**Task goal:** Would you copy out only the lines from the one with "You are a computer-use" to the end of the records, exactly as they stand?

**Provided data:**
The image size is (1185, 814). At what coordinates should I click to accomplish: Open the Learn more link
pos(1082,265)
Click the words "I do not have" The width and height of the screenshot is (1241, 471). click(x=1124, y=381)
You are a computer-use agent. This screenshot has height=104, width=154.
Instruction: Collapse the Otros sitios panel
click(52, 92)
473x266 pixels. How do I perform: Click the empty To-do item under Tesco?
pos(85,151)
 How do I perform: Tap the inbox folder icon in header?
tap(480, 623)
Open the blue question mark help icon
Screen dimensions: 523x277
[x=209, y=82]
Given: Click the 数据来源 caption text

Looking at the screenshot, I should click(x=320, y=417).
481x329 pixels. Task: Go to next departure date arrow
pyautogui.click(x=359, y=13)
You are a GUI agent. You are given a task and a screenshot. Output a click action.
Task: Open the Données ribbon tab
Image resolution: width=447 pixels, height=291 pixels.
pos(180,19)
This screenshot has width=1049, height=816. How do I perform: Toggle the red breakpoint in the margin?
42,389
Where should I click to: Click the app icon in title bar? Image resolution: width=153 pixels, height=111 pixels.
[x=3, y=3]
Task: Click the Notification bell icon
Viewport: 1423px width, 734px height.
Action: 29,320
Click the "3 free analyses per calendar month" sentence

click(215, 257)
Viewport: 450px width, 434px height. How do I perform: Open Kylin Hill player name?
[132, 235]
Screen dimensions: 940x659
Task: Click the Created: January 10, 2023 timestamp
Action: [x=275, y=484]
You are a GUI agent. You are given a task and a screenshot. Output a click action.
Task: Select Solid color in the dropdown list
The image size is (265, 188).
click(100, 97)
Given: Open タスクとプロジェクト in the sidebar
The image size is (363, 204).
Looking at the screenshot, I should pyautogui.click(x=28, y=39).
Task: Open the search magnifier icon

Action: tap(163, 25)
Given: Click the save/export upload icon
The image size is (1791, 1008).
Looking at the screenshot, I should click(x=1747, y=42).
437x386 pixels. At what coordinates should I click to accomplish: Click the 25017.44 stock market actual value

**Response area:**
You are a computer-use agent. This screenshot has height=104, width=154.
Instruction: Collapse the Otros sitios panel
click(52, 92)
473x266 pixels. How do I perform: Click the empty To-do item under Tesco?
pos(85,151)
 How do I perform: Tap the inbox folder icon in header?
tap(480, 623)
Open the blue question mark help icon
Screen dimensions: 523x277
[x=209, y=82]
Given: Click the 数据来源 caption text

Looking at the screenshot, I should click(x=320, y=417).
481x329 pixels. Task: Go to next departure date arrow
pyautogui.click(x=359, y=13)
You are a GUI agent. You are given a task and a screenshot. Output a click action.
Task: Open the Données ribbon tab
Image resolution: width=447 pixels, height=291 pixels.
pos(180,19)
This screenshot has width=1049, height=816. How do I perform: Toggle the red breakpoint in the margin?
42,389
Where should I click to: Click the app icon in title bar? Image resolution: width=153 pixels, height=111 pixels.
[x=3, y=3]
Task: Click the Notification bell icon
Viewport: 1423px width, 734px height.
Action: 29,320
Click the "3 free analyses per calendar month" sentence

click(215, 257)
Viewport: 450px width, 434px height. How do I perform: Open Kylin Hill player name?
[132, 235]
Screen dimensions: 940x659
Task: Click the Created: January 10, 2023 timestamp
Action: [x=275, y=484]
You are a GUI agent. You are given a task and a screenshot. Output a click action.
Task: Select Solid color in the dropdown list
The image size is (265, 188).
click(100, 97)
Given: Open タスクとプロジェクト in the sidebar
The image size is (363, 204).
Looking at the screenshot, I should pyautogui.click(x=28, y=39).
Task: Open the search magnifier icon

Action: tap(163, 25)
Given: Click the save/export upload icon
The image size is (1791, 1008).
Looking at the screenshot, I should click(x=1747, y=42).
437x386 pixels. At what coordinates should I click to accomplish: Click the 25017.44 stock market actual value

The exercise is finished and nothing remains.